Thursday, February 23, 2012

Daisies, mud, and days of note



Early February is a big week for marking several commings and one going in Dover's circle of friends.


Two birthdays on the 5th, including my daughter-in-law, who is responsible for the beautiful daisies along a small patch of shoreline; she and daisies occupy the same section of my mind and affection. Spring will tell if the daisies survived the salt and erosion that came along with Irene. Anther birthday on the 6th. The week almost ends with a birthday on the 11th - the lap on which Dover slept as he made the journey from his birthplace in New Hampshire to our home to the southwest.


Dover comes home!
But getting down to dogs: Mungo, the dog who ate things and who was the scourge of little children with their low lying food, died unexpectedly and precipitously February 9th, 2008, at age 5, of hemangiosarcoma of the spleen


Dover was serendipitously born the day after, February 10th; he celebrated his 4th birthday by having a glorious roll in our backyard mud, and Dottie, his partner in mud, known as the Mud Queen, was adopted on February 12. Since she was born on Christmas Day, her adoption day is a particuary significant milestone. 


February 5 - the 12th -  a week to notice!
Dottie does mud.



Saturday, February 4, 2012

Little trains


The last Saturday in January I abandoned the doggie and went with a friend down to the Amherst Railway Society Railway Train Show - four huge buildings at the Eastern States Exposition filled with all sizes of trains - tooting, whistling, clacking along on tracks or silently waiting on table tops for a passers by to decide they couldn't do without them. Train cars, engines, scenery - ready made or in kits - and all manner of accessories - bridges, stone walls (painted or ready to paint), trees, tree kits, people, cargo, dogs, and tracks of all sizes. There were simple to complicated layouts; the layout for the Amherst Belt Lines ran an engine with a camera connected to a TV so you could careen down the tracks and enjoy the sights as if you were the engineer. The artistry, imagination, skill, and technical ingenuity that was on display was wonderful.

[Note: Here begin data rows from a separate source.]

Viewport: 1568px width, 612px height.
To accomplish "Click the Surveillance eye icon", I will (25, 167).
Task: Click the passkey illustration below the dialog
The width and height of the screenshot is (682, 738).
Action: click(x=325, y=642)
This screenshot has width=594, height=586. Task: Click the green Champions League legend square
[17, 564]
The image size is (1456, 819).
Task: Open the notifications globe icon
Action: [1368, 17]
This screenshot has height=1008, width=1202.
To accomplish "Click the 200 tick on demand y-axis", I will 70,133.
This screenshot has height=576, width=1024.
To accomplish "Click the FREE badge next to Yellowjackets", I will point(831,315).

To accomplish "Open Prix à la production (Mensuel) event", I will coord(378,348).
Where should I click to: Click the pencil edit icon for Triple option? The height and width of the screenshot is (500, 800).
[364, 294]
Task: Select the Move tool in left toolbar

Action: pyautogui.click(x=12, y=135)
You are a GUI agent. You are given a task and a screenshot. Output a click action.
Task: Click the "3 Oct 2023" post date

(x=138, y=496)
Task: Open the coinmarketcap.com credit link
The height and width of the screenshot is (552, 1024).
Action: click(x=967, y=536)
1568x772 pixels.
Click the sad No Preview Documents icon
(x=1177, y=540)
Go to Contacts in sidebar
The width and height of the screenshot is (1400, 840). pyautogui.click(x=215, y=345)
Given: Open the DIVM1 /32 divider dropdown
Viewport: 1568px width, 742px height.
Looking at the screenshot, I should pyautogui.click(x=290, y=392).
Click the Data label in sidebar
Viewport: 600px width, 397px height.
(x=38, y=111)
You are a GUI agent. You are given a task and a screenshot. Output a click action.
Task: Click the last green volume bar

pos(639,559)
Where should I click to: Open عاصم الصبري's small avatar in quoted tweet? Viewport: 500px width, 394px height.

One layout had circus cars and dragons riding the engines. When I saw the dragons perched on the cars, I thought - this layout has nothing on our living room trains - where lizards ride the locomotives, 
dragons wait for for the local express to come in,
giant burmese pythons lurk atop bridges,
Russian nesting dolls are in charge of the stations,
and Dover, the local godzilla dog, spreads terror among the train masters 
as he hunts for hidden tennis balls along the track side wastelands.